The version of TEX. DISCIPLINARY R. PROF. CONDUCT 7.04(d) (1989), reprinted in 52 TEX. B.J. 430 (May 1989).
The version of Rule 7.01(c) in effect at the time in question provides in pertinent part:
A lawyer who advertises through the public media with regard to any area of the law in which the lawyer practices shall:
(3) If the lawyer has not been awarded a Certificate of Special Competence by the Texas Board of Legal Specialization in the area so advertised, state with respect to each area, “Not Certified by the Texas Board of Legal Specialization,” but if the area of law so advertised has not been designated as an area in which a lawyer may be awarded a certificate of special competence by the Texas Board of Legal Specialization, the lawyer may also state, “No designation has been made by the Texas Board of Legal Specialization for a Certificate of Special Competence in this area.”
TEX. DISCIPLINARY R. PROF. CONDUCT 7.01(c) (1989), reprinted in 52 TEX. B.J. 430 (May 1989).
The version of Rule 8.04 in effect at the time in question provides in pertinent part:
(a) A lawyer shall not:
(1) violate these rules, knowingly assist or induce another to do so, or do so through the acts of another[.]
(3) engage in conduct involving dishonesty, fraud, deceit or misrepresentation[.]
TEX. DISCIPLINARY R. PROF. CONDUCT 8.04(a)(1), (3) (1989), reprinted in, 52 TEX. B.J. 430 (May 1989).
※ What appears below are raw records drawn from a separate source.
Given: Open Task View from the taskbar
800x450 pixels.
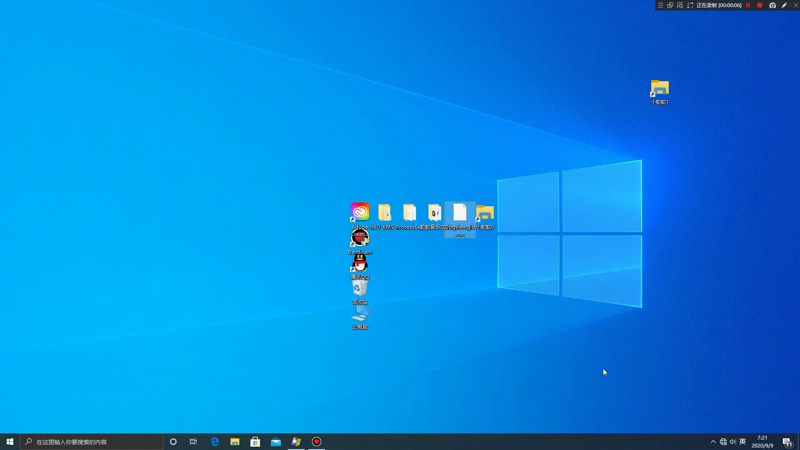Looking at the screenshot, I should tap(193, 442).
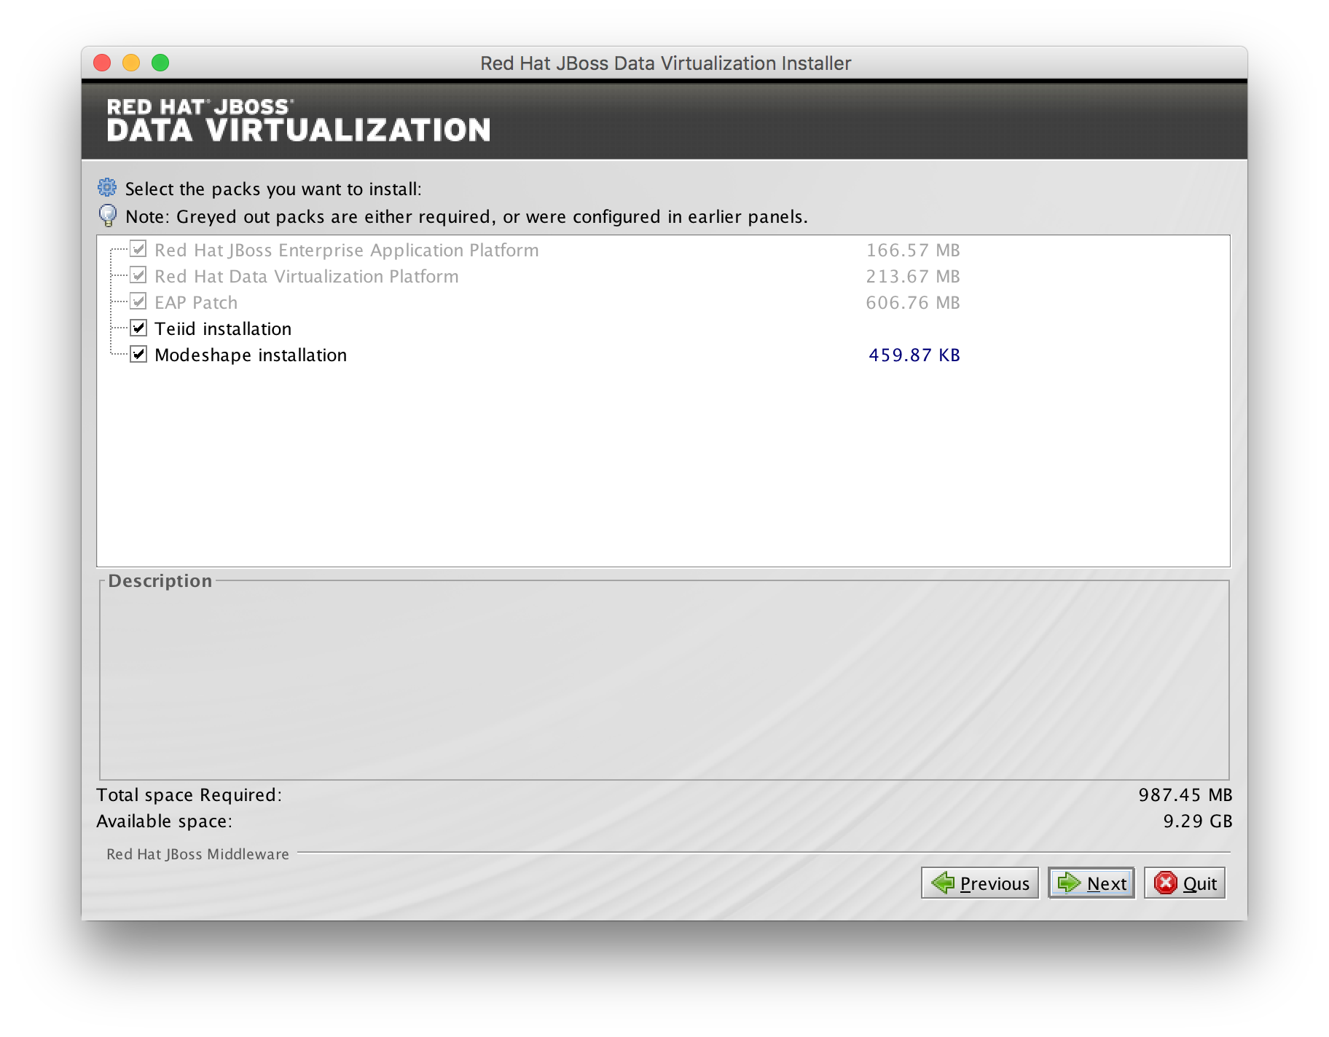
Task: Click the green arrow on the Previous button
Action: [943, 883]
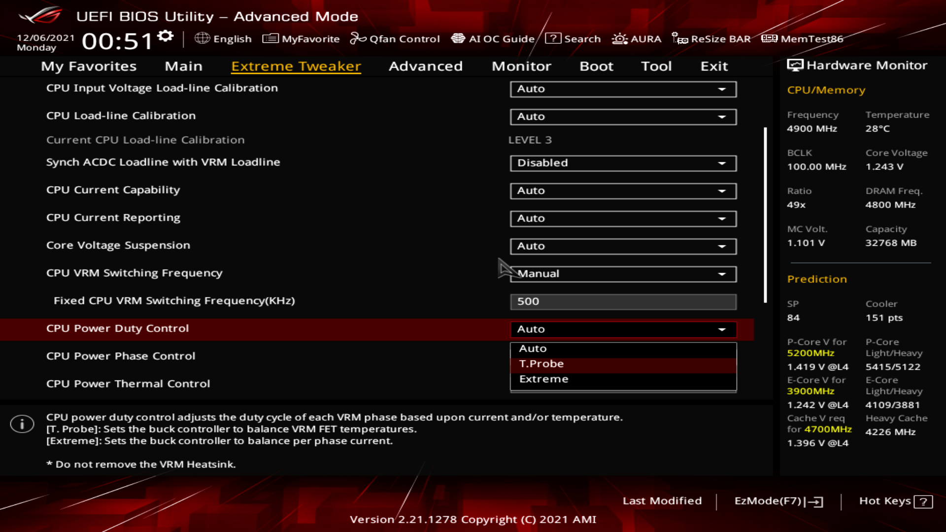Click the Search question mark icon
Image resolution: width=946 pixels, height=532 pixels.
(x=553, y=38)
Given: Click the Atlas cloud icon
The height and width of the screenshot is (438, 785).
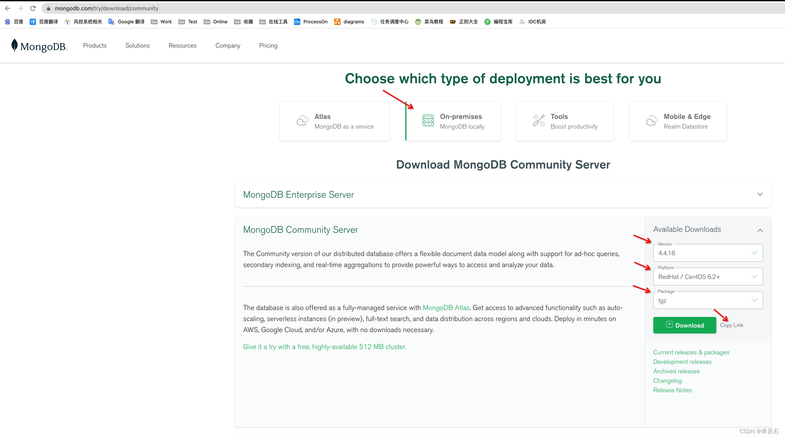Looking at the screenshot, I should [x=302, y=121].
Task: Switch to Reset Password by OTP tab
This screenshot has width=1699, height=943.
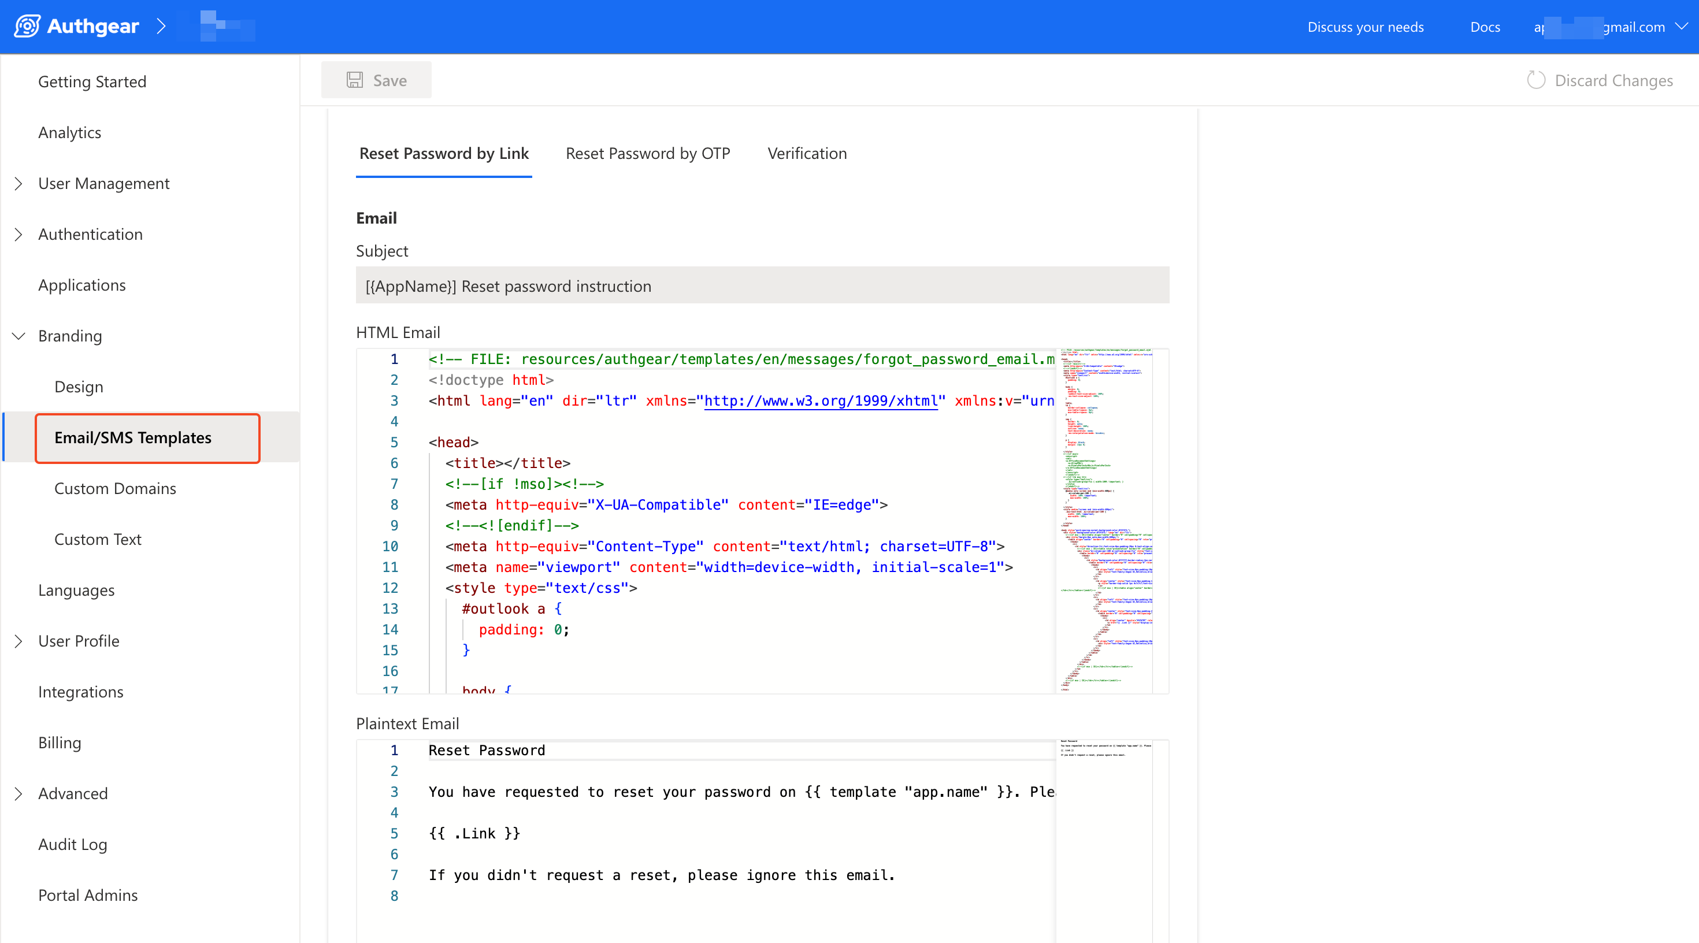Action: point(648,153)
The record is not clear whether appellant signed the assumed name certificate before or after Woods had filled it in.
“Where two or more unite in partnership for carrying on a particular trade or other purpose, they become in point of law, so identified with each other that the acts and admissions of any one with reference to the common object are the acts and declarations of all and are binding upon all.” TEX.REV.CIV. STAT. ANN. art. 6132b § 9 (Vernon 1970) (formalizing mutual agency relationship which characterizes partners at common law). If the State Bar attributes responsibility upon the appellant for the actions of Woods, it necessarily concedes that a partnership existed. If not, then the Bar cannot attribute responsibility upon the appellant for the actions of Woods.
“Hence, if a person has represented himself to be a partner, and has been trusted as such, he is bound by that representation, and it is no defense for him to show that he was not in fact a partner ...Id. at § 15.
All the testimony during the trial indicated that appellant and Larry Woods had never met each other prior to the time that Woods contacted appellant for the purposes of creating the partnership.
“[I]f a person has represented himself to be a partner, and has been trusted as such, he is bound by that representation, and it is no defense for him to show that he was not in fact a partner....” TEX.REV.CIV. STAT. ANN. art. 6132b § 16 (Vernon 1970). It would therefore be impossible under the circumstance of this case for Abascal to defend himself by denying the existence of the partnership if the need were to arise. It is ironic that now he finds himself in a situation in which he is damned if he claims a partnership, and damned if he denies the existence of a partnership.